* **Excerpted passage**
Friday, August 1, 2008

Vulture is extinct from Tripura

Agartala: Vulture which were seen in abundance in Tripura have now become extinct for about a decade due to scarcity of food, official sources said.

Deputy conservator of Forest, Prasenjit Biswas , who is also a famous ornithologist of the state said ,natures most effective cleaning machine has almost disappeared from the skyline of Tripura.

Biwas,who authored a book titled as The Last Flight of the Vulture said, “I have been watching birds for the last 20 years in the state, but, have not spotted a single vulture in last ten years.
Tripura had plenty of vultures earlier, he said adding many birds used to sit in the twigs of a tall tree near my house.

“The cause for disappearance of the feathered scavengers may be due to lack of food and human encroachment into their habitats,” he told

“Now they are not getting their natural foods because human bodies are hardly dumped in the open and animal carcasses are safely disposed off. This has deprived the vultures of their natural food”, he added.

* **What the exercise asks**
Copy out the complete article on the disappearance of vultures from Tripura, word for word. The items that come after this text are drawn from a separate source.

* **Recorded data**

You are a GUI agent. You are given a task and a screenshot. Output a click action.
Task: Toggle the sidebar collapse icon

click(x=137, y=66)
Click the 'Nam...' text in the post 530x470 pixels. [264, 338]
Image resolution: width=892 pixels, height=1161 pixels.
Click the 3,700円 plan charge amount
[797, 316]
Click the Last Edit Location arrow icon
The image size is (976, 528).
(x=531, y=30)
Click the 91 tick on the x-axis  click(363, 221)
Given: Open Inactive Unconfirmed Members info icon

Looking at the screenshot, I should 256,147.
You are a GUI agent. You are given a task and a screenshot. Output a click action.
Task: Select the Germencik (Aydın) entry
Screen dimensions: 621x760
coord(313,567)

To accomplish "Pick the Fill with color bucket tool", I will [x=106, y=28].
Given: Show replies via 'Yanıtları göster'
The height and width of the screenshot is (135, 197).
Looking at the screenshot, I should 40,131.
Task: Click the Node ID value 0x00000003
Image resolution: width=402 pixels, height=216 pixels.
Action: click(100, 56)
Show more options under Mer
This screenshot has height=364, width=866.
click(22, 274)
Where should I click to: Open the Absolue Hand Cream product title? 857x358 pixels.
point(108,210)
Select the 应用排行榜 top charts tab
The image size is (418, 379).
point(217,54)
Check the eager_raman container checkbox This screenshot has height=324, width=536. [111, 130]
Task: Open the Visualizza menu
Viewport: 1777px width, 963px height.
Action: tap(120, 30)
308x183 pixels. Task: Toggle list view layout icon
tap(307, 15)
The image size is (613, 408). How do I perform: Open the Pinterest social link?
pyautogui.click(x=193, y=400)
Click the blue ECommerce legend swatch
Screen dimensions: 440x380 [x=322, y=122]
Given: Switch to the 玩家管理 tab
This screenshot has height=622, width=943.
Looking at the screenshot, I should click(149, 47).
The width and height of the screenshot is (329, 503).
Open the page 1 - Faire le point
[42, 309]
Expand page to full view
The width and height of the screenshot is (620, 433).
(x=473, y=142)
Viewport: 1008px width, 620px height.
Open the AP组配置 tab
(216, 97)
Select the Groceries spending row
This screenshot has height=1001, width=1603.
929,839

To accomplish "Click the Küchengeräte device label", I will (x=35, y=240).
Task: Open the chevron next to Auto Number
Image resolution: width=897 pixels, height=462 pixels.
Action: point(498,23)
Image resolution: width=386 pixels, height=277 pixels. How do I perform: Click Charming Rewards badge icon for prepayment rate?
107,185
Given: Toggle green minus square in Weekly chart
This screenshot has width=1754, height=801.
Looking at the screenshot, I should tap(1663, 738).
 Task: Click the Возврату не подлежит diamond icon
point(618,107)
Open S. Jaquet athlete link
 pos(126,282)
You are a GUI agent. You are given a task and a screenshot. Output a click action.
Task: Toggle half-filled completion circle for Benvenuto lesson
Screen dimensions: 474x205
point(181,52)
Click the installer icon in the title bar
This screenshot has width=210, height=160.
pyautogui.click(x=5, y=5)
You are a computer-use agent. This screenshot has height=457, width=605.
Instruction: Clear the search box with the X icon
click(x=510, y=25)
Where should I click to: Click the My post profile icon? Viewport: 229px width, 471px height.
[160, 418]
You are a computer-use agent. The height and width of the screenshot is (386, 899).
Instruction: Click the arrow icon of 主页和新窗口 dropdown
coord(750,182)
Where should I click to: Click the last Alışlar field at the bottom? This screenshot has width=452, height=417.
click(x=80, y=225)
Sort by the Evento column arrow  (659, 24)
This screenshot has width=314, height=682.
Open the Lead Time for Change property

* **Result of this task**
Friday, August 1, 2008

Vulture is extinct from Tripura

Agartala: Vulture which were seen in abundance in Tripura have now become extinct for about a decade due to scarcity of food, official sources said.

Deputy conservator of Forest, Prasenjit Biswas , who is also a famous ornithologist of the state said ,natures most effective cleaning machine has almost disappeared from the skyline of Tripura.

Biwas,who authored a book titled as The Last Flight of the Vulture said, “I have been watching birds for the last 20 years in the state, but, have not spotted a single vulture in last ten years.
Tripura had plenty of vultures earlier, he said adding many birds used to sit in the twigs of a tall tree near my house.

“The cause for disappearance of the feathered scavengers may be due to lack of food and human encroachment into their habitats,” he told

“Now they are not getting their natural foods because human bodies are hardly dumped in the open and animal carcasses are safely disposed off. This has deprived the vultures of their natural food”, he added.